Not only does SPAM not have the same negative association attached to it in Korea, but it is loved and almost viewed as a luxury. In my first year in Korea, I was shocked when I visited the local grocery store and found an isle of elaborate and fancy SPAM gift sets. This, of course, got me thinking, "why is this American product which is mostly viewed as 'disgusting' in its home country, so popular in Korea, especially during its biggest traditional holiday?". And the most logical theory I could come up with has its connections to the Korean War.
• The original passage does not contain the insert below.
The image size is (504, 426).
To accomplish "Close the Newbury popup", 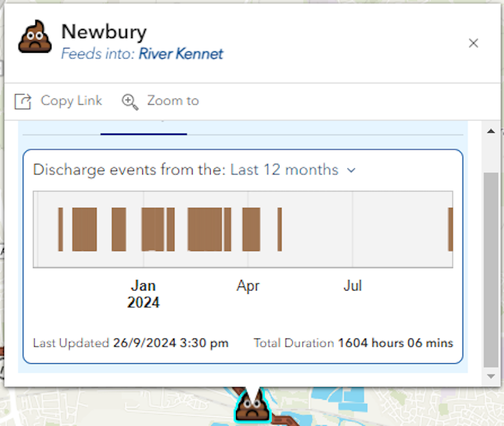I will click(473, 43).
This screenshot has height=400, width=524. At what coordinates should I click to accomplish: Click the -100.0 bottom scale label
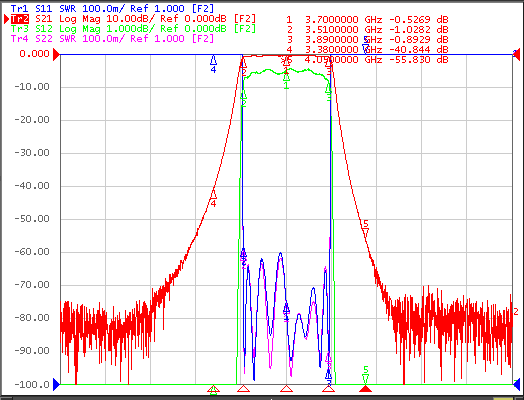click(32, 384)
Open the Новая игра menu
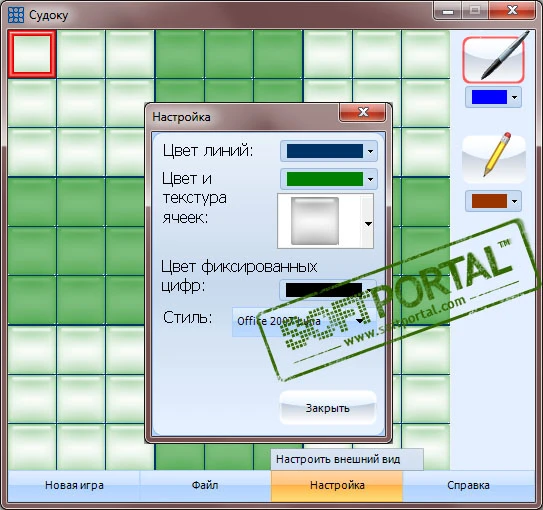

See during the Korean War, South Korea was not the developed modern country that it is today. It was still very agrarian with many people living in poverty. It used to be that some Koreans would hang outside US Army bases and collect the food that they discarded. Usually this would be things like simple produce, but occasionally cans of SPAM would be thrown out as well. Now to a person from a modern, developed, and wealthy nation, where fresh meat is readily available, it is easy to understand why canned preserved ham would not be very appetizing. However, to a poor farmer, during a time where meat was scarce, SPAM was a delicacy!
So it really comes down to perspective when the food was introduced, but what I find interesting is how that perspective becomes part of the culture even 60 years later when Korea is a modern, developed, and wealthy nation. Today, meat is readily available and yet Koreans still love their can of blended pig parts and preservatives and it is all due to cultural and historical perspectives. Fascinating!